§ What is being asked
Return each line of the entries that holds the string "will".

Segment Start: Exercise data

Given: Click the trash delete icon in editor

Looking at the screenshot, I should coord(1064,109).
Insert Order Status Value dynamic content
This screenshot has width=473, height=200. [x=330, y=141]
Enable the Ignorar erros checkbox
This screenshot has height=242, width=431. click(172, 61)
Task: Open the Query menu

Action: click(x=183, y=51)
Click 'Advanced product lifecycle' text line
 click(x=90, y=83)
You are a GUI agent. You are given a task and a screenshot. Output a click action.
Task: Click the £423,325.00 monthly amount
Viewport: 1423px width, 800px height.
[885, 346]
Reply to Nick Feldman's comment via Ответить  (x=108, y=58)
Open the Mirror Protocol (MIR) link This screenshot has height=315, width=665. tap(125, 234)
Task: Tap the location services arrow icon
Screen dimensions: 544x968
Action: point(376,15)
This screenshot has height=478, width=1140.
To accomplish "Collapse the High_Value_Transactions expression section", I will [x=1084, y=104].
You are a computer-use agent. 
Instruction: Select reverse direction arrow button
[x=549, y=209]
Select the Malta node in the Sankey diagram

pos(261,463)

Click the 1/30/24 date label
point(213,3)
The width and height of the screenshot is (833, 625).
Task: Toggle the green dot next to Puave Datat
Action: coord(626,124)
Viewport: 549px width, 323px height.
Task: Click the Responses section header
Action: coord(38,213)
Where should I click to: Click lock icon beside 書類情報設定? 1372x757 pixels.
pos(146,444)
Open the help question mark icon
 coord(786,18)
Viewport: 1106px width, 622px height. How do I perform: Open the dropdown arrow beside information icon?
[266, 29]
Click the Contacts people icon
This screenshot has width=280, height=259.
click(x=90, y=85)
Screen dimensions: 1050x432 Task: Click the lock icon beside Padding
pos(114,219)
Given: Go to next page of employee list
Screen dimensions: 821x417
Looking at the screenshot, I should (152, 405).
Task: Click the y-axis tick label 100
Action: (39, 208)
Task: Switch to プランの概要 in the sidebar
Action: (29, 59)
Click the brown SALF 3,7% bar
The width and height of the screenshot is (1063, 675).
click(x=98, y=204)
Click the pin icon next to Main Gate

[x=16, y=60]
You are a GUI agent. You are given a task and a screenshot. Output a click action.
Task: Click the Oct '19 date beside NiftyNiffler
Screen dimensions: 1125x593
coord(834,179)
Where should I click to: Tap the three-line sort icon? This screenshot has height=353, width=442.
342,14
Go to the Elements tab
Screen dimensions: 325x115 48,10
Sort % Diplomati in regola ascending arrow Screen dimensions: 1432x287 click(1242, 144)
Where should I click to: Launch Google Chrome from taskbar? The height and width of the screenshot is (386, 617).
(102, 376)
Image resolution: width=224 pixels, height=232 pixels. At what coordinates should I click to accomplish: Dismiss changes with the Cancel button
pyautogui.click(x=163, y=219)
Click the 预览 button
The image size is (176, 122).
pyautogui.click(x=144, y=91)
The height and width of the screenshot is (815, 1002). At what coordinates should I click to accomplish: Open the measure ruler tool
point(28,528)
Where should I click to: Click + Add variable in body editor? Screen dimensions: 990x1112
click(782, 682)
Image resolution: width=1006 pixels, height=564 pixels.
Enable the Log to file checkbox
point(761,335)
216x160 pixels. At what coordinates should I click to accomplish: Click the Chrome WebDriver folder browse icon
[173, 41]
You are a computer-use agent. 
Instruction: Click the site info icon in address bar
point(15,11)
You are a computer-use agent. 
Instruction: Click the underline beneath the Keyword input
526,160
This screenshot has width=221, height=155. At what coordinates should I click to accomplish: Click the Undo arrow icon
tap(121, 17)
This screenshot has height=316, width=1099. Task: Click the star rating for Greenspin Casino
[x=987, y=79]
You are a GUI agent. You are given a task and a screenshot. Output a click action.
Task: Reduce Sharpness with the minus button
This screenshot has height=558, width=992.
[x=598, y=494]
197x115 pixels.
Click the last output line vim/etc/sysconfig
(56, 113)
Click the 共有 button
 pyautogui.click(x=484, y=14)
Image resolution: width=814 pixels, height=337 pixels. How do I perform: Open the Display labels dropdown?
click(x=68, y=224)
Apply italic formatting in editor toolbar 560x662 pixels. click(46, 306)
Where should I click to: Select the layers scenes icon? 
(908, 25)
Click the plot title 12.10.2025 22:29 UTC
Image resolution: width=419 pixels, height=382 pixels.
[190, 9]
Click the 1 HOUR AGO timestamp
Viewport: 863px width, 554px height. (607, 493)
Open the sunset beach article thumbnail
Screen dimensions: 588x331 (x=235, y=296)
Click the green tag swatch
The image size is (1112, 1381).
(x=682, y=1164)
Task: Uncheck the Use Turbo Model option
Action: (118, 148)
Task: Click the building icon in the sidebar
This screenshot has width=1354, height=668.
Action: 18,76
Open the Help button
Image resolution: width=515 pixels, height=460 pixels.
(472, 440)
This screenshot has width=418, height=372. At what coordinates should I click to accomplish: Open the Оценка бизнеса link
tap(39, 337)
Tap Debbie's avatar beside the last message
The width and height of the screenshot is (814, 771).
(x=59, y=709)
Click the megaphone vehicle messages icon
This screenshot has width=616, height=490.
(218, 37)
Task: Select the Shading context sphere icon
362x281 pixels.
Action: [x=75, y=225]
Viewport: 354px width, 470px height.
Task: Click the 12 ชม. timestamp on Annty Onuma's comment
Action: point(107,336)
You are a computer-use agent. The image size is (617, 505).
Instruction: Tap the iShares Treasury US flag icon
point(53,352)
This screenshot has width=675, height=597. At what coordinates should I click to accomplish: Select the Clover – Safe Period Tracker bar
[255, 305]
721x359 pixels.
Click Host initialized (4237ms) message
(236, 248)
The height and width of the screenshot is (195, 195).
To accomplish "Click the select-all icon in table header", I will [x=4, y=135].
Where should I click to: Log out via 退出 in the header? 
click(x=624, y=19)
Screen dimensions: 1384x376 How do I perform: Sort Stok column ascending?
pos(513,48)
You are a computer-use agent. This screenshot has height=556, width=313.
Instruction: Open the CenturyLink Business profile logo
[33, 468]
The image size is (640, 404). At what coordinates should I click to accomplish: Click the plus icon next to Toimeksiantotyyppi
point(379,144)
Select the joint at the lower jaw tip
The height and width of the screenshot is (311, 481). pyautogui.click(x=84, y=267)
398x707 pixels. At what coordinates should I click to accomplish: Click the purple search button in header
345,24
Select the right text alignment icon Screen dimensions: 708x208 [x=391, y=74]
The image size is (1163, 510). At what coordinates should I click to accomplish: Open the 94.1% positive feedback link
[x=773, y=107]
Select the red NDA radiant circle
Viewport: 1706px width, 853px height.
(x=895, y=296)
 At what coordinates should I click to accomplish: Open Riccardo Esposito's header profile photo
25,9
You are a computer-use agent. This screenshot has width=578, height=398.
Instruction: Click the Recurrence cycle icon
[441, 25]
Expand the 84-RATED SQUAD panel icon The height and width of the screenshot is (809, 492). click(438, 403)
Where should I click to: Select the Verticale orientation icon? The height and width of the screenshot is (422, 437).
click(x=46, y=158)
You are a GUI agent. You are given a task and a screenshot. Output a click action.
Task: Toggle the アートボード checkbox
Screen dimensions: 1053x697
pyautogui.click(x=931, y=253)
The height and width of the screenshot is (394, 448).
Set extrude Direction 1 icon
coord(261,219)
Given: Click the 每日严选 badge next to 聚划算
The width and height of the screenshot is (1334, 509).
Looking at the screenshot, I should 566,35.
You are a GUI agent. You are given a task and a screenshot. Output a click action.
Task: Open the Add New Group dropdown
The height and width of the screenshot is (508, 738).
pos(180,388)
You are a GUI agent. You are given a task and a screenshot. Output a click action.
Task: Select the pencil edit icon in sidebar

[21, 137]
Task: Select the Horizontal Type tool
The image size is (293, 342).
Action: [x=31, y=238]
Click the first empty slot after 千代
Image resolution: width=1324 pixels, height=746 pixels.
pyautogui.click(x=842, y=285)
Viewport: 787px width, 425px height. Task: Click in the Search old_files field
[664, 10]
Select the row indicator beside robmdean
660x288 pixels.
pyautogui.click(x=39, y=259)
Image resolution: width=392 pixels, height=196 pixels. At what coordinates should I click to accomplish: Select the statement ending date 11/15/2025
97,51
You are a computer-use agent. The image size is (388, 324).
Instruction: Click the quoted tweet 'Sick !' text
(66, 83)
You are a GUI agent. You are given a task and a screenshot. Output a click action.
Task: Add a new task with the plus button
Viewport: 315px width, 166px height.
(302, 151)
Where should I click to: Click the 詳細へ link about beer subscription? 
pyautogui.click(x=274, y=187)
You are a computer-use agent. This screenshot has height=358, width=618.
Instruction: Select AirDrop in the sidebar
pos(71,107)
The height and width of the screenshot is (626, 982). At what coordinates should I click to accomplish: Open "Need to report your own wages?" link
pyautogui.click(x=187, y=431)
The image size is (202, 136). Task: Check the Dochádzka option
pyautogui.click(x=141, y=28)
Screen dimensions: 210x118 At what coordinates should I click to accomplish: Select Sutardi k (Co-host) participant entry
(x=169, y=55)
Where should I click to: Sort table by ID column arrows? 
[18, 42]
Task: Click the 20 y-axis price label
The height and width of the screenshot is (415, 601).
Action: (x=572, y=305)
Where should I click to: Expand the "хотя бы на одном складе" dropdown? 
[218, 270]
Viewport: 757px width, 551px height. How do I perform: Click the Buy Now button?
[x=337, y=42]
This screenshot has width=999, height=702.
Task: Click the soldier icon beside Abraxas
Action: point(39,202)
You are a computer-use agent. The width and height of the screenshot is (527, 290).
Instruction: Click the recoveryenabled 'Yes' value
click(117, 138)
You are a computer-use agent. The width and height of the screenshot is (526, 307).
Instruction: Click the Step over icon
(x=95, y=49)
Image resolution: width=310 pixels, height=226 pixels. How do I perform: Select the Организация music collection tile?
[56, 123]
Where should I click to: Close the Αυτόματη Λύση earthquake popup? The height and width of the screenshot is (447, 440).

Segment End: Exercise data

§ Answer section
To accomplish "Collapse the High_Value_Transactions expression section", I will [x=1084, y=104].
To accomplish "Click the select-all icon in table header", I will [x=4, y=135].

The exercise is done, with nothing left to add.